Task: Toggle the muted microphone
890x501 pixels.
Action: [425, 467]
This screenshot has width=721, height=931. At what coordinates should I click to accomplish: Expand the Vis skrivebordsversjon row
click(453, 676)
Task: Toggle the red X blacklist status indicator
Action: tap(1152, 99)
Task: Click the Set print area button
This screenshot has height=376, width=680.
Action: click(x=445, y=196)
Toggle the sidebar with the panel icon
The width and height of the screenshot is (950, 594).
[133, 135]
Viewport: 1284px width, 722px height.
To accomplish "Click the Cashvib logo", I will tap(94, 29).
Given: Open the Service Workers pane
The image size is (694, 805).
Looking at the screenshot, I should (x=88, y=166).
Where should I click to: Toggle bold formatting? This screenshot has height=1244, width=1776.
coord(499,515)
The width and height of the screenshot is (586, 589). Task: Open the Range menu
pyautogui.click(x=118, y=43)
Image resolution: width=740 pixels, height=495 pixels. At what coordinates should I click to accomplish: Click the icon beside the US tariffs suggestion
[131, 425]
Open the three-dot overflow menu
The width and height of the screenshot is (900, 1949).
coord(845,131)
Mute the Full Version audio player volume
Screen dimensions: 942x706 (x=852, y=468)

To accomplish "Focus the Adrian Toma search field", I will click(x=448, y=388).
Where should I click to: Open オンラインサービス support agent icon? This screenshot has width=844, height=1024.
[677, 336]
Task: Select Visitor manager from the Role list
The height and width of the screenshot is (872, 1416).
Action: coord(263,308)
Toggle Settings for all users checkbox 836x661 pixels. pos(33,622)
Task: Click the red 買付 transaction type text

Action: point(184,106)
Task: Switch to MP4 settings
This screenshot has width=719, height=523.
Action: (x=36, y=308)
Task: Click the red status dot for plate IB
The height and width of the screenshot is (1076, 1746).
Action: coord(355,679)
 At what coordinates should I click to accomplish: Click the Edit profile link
____________
WHAT THIS TASK INVOLVES = Only the lines from the one with "Task: Select Visitor" through the final line above belong in the answer, each retyped exactly.

RESULT OF THE TASK =
Task: Select Visitor manager from the Role list
The height and width of the screenshot is (872, 1416).
Action: coord(263,308)
Toggle Settings for all users checkbox 836x661 pixels. pos(33,622)
Task: Click the red 買付 transaction type text

Action: point(184,106)
Task: Switch to MP4 settings
This screenshot has width=719, height=523.
Action: (x=36, y=308)
Task: Click the red status dot for plate IB
The height and width of the screenshot is (1076, 1746).
Action: coord(355,679)
 At what coordinates should I click to accomplish: Click the Edit profile link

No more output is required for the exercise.